O Esquadrão Antibombas da Polícia Militar do Ceará apreendeu nesta quarta-feira material explosivo na estação do Veículo Leve sobre Trilhos (VLT) do Bairro Parangaba, em Fortaleza. Os policiais souberam da tentativa de ataque por meio de denúncia anônima, comunicada a agentes da Força Nacional, que atua em Fortaleza desde sábado (5).

Ceará vive uma onda de ataques desde quarta-feira (2), quando chefes de facção presos ordenaram a sequência de crimes em represália à ação do Governo do Estado de acabar com a divisão dos presos por facção nos presídios. Os criminosos querem que o governo desista da medida.

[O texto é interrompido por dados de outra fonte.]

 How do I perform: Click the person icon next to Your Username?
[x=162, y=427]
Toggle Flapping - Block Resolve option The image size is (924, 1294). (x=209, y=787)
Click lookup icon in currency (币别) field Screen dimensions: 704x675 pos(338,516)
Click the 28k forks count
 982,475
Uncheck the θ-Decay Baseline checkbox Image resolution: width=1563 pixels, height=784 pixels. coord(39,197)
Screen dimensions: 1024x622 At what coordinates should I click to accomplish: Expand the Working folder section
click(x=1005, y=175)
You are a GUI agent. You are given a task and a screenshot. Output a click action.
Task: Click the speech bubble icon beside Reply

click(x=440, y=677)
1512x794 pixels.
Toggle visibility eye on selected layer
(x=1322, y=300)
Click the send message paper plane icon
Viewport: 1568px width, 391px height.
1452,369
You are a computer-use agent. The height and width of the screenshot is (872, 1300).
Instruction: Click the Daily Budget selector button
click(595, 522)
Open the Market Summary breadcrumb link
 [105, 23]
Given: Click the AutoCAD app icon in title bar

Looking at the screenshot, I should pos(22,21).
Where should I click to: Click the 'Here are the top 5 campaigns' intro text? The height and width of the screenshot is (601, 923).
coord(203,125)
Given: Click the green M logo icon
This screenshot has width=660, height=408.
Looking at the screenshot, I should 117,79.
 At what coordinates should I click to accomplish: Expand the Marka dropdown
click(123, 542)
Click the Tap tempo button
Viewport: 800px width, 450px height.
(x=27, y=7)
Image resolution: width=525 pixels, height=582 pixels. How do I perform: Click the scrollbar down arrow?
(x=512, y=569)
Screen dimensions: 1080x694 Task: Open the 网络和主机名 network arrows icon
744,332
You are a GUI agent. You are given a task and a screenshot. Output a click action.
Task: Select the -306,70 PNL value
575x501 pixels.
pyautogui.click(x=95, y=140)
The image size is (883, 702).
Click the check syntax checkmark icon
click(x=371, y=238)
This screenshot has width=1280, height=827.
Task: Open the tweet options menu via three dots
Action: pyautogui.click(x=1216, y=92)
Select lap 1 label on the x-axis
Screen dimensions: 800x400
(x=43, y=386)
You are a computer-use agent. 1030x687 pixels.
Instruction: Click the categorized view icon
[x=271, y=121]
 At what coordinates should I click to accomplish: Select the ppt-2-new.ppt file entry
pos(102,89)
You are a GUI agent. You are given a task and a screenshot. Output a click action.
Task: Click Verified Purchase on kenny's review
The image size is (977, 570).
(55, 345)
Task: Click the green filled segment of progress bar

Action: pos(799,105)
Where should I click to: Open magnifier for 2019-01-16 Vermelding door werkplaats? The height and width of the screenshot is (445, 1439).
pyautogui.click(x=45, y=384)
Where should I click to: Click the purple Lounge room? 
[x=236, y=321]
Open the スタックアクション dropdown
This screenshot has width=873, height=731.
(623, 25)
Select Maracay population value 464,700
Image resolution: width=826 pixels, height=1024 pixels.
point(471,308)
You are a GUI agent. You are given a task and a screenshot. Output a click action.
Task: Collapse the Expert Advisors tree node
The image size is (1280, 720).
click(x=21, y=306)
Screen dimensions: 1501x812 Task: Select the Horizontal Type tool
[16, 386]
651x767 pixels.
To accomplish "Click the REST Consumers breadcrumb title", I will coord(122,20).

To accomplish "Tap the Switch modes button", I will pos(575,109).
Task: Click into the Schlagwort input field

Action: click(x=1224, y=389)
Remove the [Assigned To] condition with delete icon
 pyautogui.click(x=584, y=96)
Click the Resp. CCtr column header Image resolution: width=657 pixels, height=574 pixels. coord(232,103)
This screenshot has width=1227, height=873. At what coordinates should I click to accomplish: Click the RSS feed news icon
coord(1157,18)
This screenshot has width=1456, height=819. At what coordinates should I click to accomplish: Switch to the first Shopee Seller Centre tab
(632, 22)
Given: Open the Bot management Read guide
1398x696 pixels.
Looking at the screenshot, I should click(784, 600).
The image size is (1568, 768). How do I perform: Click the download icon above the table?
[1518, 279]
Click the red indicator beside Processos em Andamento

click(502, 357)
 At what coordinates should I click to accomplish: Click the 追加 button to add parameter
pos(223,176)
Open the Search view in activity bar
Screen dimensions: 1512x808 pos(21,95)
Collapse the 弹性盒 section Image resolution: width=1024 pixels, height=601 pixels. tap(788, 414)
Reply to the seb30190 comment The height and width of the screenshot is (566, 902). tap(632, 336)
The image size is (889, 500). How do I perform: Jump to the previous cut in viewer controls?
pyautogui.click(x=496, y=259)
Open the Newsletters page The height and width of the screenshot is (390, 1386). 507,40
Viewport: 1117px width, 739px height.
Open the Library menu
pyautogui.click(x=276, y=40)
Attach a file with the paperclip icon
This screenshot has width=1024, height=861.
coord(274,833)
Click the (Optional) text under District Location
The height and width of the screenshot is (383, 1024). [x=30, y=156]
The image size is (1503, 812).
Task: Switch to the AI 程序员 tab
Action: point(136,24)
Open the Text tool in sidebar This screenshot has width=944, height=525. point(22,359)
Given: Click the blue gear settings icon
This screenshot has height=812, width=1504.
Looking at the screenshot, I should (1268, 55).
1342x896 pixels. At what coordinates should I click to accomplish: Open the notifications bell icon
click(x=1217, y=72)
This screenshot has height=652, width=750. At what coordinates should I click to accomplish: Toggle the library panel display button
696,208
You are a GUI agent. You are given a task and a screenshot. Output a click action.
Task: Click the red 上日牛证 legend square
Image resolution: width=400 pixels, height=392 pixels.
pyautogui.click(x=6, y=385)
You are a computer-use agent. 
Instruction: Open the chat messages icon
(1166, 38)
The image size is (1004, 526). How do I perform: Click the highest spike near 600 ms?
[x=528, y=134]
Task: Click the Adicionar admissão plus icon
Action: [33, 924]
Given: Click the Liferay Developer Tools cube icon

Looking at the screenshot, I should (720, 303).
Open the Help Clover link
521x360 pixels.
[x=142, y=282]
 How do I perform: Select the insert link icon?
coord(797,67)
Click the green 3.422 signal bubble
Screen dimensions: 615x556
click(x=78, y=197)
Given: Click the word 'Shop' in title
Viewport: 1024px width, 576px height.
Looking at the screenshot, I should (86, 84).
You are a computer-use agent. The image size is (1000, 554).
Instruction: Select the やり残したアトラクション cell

O secretário da Segurança, André Costa, afirmou que o estado não “vai recuar um milímetro”.

De acordo com o governador do Ceará, Camilo Santana, chefes de facções criminosas que estavam presos no Ceará foram transferidos para presídios federais em outros estados. O governo federal já havia oferecido 60 vagas para receber criminosos do Ceará. “Já foram transferidos 21 presos e nós já estamos trabalhando, inclusive, para realizar novas transferências de presos para presídios federais”, afirmou.

Entenda o que está acontecendo no Ceará

  • O governo criou a secretaria de Administração Penitenciária e iniciou uma série de ações para combater o crime dentro dos presídios.
  • O novo secretário, Mauro Albuquerque, coordenou a apreensão de celulares, drogas e armas em celas. Também disse que não reconhecia facções e que o estado iria parar de dividir presos conforme a filiação a grupos criminosos.
  • Criminosos começaram a atacar ônibus e prédios públicos e privados. As ações começaram na Região Metropolitana e se espalharam pelo interior ao longo da semana.
  • O governo pediu apoio da Força Nacional. O ministro da Justiça e Segurança Pública, Sérgio Moro, autorizou o envio de tropas.
  • A população de Fortaleza e da Região Metropolitana sofre com interrupções frequentes no transporte público, com a falta de coleta de lixo e com o fechamento do comércio.